Et ce n'est peu dire que la question de la réalité, du mensonge et toute la tension que cela peut suggérer est devenu un de mes petits kinks personnels. Je sors à peine d'une projection du film Border Line qui comme Reality un an auparavant maintient le lecteur en haleine sur la question de la prétendue culpabilité de l'héro•ine•s à travers le montage, les dialogues et des histoires à twists. Mais mon meilleur exemple sur le sujet reste The Invitation qui pousse l'exercice à son maximum en occupant les 9/10ème de la bobine (sic) avec un doute puissant. Le personnage principal est malade de suspicion quand à la nature de ses hôtes. La soirée est-elle un piège ? Bien loin des œuvres plus ou moins heureuses d'un Shyamalan, The Invitation joue avec notre envie de voir les doutes fondées, de voir le dîner partir en sucette et donc de voir une bad end. C'est que le cinéma et ses aficionados ont grandi et même si les projections tests peuvent encore prouver une tendance du grand public de vouloir une conclusion heureuses, nous sommes toutes et tous devenus des fans de drama, comprenant que par les obstacles et les ennuies arrivent les histoires épiques, que le bonheur de fin se mérite uniquement par tout ce qui l'a précédé de mauvais.
Late Night with the Devil joue donc avec nos attentes. Et elles sont deux car non content de vouloir voir effectivement ce que ce late night show va avoir de démoniaque on veut aussi voir comment le film va s'amuser à nous faire croire que nom et à tirer la corde un maximum. Et le sujet de la télévision est tout trouvé. Car oui, si le cinéma peut nous mentir, son rejeton la télévision nous ment en direct, avec des figures qui appartiennent presque à notre quotidien, sur un écran bien plus petit, qui nous demande de bien plus nous rapprocher...
La télé est du cinéma, au sens littéral comme figuré et les états-unis comme d'habitude sont arrivés au bout de cette réflexion. Leur télévision est malade, ultime société du spectacle qui ne peut plus se regarder en face (ou alors trop) et qui n'obéit qu'à un vrai dieu : l'audimat.
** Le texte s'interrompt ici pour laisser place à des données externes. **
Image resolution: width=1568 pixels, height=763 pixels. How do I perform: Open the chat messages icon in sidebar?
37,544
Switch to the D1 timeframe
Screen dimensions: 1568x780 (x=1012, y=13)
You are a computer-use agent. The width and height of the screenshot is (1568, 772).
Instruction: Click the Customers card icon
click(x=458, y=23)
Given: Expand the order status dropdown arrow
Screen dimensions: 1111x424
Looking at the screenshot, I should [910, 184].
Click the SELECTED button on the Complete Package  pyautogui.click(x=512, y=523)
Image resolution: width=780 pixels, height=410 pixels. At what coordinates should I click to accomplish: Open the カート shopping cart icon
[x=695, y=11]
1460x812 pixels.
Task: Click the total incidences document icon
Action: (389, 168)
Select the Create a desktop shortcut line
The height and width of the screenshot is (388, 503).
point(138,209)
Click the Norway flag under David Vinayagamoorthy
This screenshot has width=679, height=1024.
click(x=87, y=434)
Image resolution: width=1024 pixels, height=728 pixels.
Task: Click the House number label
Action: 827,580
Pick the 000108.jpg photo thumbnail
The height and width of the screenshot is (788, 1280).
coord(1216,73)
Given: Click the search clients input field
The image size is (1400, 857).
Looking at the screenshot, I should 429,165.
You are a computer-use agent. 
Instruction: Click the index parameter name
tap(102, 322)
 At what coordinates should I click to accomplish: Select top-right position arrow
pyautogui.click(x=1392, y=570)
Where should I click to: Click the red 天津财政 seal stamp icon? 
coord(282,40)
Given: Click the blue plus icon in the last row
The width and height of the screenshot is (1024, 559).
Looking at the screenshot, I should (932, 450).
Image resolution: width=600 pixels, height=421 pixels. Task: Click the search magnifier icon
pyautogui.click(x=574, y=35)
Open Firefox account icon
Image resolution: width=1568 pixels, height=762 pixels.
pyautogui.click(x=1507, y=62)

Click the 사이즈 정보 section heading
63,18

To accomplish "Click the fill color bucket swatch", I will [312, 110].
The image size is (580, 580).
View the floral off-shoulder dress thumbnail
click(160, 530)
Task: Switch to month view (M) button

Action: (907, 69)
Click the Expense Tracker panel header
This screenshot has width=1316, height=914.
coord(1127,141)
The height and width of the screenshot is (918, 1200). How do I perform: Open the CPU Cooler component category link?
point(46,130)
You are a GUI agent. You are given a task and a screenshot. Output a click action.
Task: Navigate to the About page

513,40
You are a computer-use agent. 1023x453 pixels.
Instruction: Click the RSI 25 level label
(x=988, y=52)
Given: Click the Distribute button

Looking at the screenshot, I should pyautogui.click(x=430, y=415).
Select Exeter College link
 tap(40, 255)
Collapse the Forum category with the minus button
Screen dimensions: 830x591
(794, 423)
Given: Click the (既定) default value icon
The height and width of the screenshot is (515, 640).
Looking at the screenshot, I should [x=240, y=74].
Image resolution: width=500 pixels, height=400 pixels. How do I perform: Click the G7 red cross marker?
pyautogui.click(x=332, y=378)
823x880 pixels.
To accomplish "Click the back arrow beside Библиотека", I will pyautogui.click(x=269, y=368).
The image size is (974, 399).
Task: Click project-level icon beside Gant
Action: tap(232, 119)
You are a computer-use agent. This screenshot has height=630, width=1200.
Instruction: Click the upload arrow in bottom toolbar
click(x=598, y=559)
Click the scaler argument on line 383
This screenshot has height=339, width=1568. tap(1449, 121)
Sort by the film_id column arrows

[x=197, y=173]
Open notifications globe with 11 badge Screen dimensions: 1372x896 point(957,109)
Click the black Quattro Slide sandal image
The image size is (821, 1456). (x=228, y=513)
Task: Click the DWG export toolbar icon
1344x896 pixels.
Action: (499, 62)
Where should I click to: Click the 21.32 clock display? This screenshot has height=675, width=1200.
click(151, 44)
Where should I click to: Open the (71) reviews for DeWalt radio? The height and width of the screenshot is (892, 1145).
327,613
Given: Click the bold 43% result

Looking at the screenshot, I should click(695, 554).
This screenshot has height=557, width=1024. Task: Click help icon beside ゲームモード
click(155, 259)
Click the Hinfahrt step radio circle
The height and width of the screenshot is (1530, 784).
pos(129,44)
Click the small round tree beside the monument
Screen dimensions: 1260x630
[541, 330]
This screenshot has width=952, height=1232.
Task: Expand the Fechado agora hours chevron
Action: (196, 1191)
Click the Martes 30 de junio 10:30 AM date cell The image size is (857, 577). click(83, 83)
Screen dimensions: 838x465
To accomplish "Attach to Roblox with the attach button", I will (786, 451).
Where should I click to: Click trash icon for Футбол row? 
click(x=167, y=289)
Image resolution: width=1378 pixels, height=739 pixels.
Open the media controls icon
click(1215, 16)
Jack Delroy sera donc de ceux-là. Un animateur en quête de la première place, qui tente tout, le vulgaire, le sensationnel mais la télé américaine a faim, de toujours plus.
Le film nous explique habilement par son introduction que tout est affaire ici de manipulation que rien n'est vrai mis à part les chiffres. C'est d'ailleurs amusant pour un film qui se cache à peine de son faux grain d'image, une émulation d'un autre temps car même si le film aurait pu nous être contemporain il sera un peu question de la peur du satanisme dans les USA des années 80 et aussi parce que c'est toujours cool de faire un film qui se passe à cette époque là. Et aussi parce que quand on est fauchés ça cache plein d'effets spéciaux mais breeeeeeeeef.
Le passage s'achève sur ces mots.